Investigadores da Polícia Federal (PF) que atuam no
caso do Banco Master avaliam a possibilidade de celebração de múltiplos acordos
de colaboração premiada após a entrega dos primeiros anexos pelo banqueiro
Daniel Vorcaro, no início desta semana. Entre os potenciais colaboradores estão
o ex-presidente do BRB, Paulo Henrique Costa, o cunhado de Vorcaro, Fabiano
Zetel, e o advogado Daniel Monteiro.
A avaliação da PF, porém, é que novos acordos só
avançarão se trouxerem informações inéditas, especialmente sobre ativos ainda
não rastreados e sobre eventuais autoridades que ainda não apareceram nas
investigações.
Apesar das tratativas, a única proposta formal de
delação apresentada foi a de Vorcaro. Segundo investigadores, o
conjunto de provas já reunido, mesmo com o inquérito em estágio inicial, é
considerado robusto. Por isso, o nível de exigência em relação a novas delações
é elevado.
Integrantes da PF afirmam estar abertos a ouvir
novos interessados em colaborar, mas ressaltam que qualquer proposta precisa
apresentar conteúdo relevante e efetivo para o avanço das investigações. Um dos
envolvidos na apuração diz que o material já coletado é "bem robusto'.
Como mostrou o GLOBO, investigadores têm rastreado
bens e ativos de Vorcaro no Brasil e no exterior e miram na recuperação de ao
menos R$ 50 bilhões — valor estimado do prejuízo causado pelas fraudes
atribuídas ao banco. Os recursos poderão ser destinados ao ressarcimento de
clientes, instituições financeiras, empresas e ao Fundo Garantidor de Créditos
(FGC).
Na atual fase, já foram apreendidos ou bloqueados
bens como carros de luxo, aeronaves, joias e obras de arte, além do
rastreamento de contas bancárias e fundos ligados ao ex-banqueiro. Procurada, a
defesa de Vorcaro informou que não vai se manifestar.
A expectativa dos investigadores é que o banqueiro
indique ativos ainda não localizados, sobretudo no exterior, como offshores.
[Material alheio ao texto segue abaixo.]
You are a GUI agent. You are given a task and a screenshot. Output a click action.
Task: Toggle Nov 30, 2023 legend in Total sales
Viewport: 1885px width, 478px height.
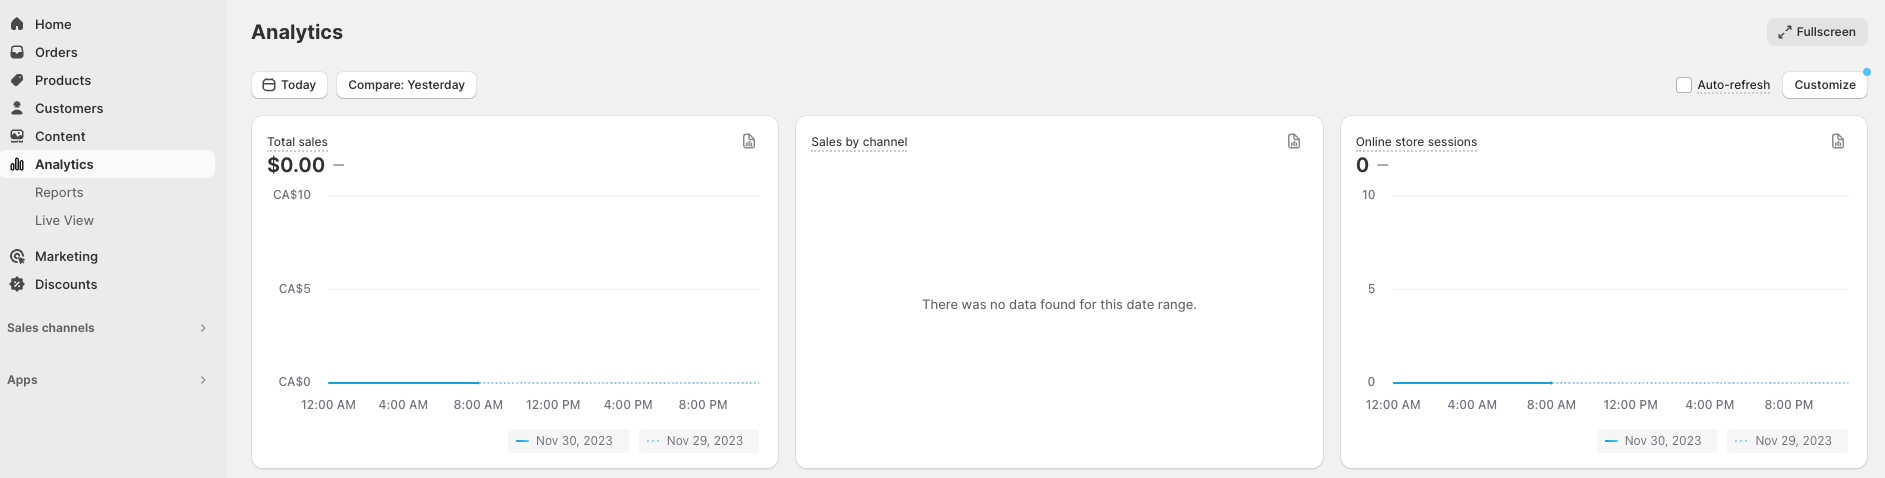(567, 441)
O
entendimento é que, por ter gerenciado o suposto esquema, ele detém informações
centrais sobre o caminho do dinheiro.
A entrega de patrimônio desconhecido é tratada como
ponto-chave nas negociações de colaboração. Na prática, uma eventual redução de
pena dependerá da capacidade de indicar meios para a recuperação desses
recursos.
Além disso, investigadores defendem que a
recomposição do FGC entre na conta, assim como o pagamento de multas pelos
crimes investigados, ainda em fase de cálculo. Estimativas apontam que o fundo
deverá arcar com cerca de R$ 40,6 bilhões para cobrir clientes do Master, além
de R$ 6,3 bilhões relacionados ao Will Bank, integrante do conglomerado.
A defesa de Vorcaro, no entanto, avalia
alternativas. A coluna de Malu Gaspar revelou que o banqueiro considera
oferecer ressarcimento bilionário a fundos de previdência estaduais e
municipais, mas tem sinalizado que não pretende direcionar recursos ao BRB nem
ao FGC.
Entre os casos citados, a Rioprevidência investiu R$
1 bilhão em letras financeiras do Master, enquanto a Previdência do Amapá
aplicou cerca de R$ 400 milhões na instituição.
A legislação sobre colaboração premiada prevê que o
juiz poderá conceder perdão judicial ou reduzir a pena em até dois terços caso
a colaboração seja efetiva, incluindo a recuperação total ou parcial do produto
dos crimes.
Dados obtidos pela CPI do INSS indicam parte do
patrimônio do banqueiro. A declaração de Imposto de Renda mostra que os bens
passaram de R$ 1,4 bilhão em 2023 para R$ 2,6 bilhões em 2024 — alta de 86,7%,
equivalente a mais de R$ 1,2 bilhão em um ano. No período, a renda declarada
foi de R$ 570 milhões.
Entre os ativos informados, constam R$ 47 milhões em
relógios e obras de arte, além de R$ 250 mil em dinheiro em espécie.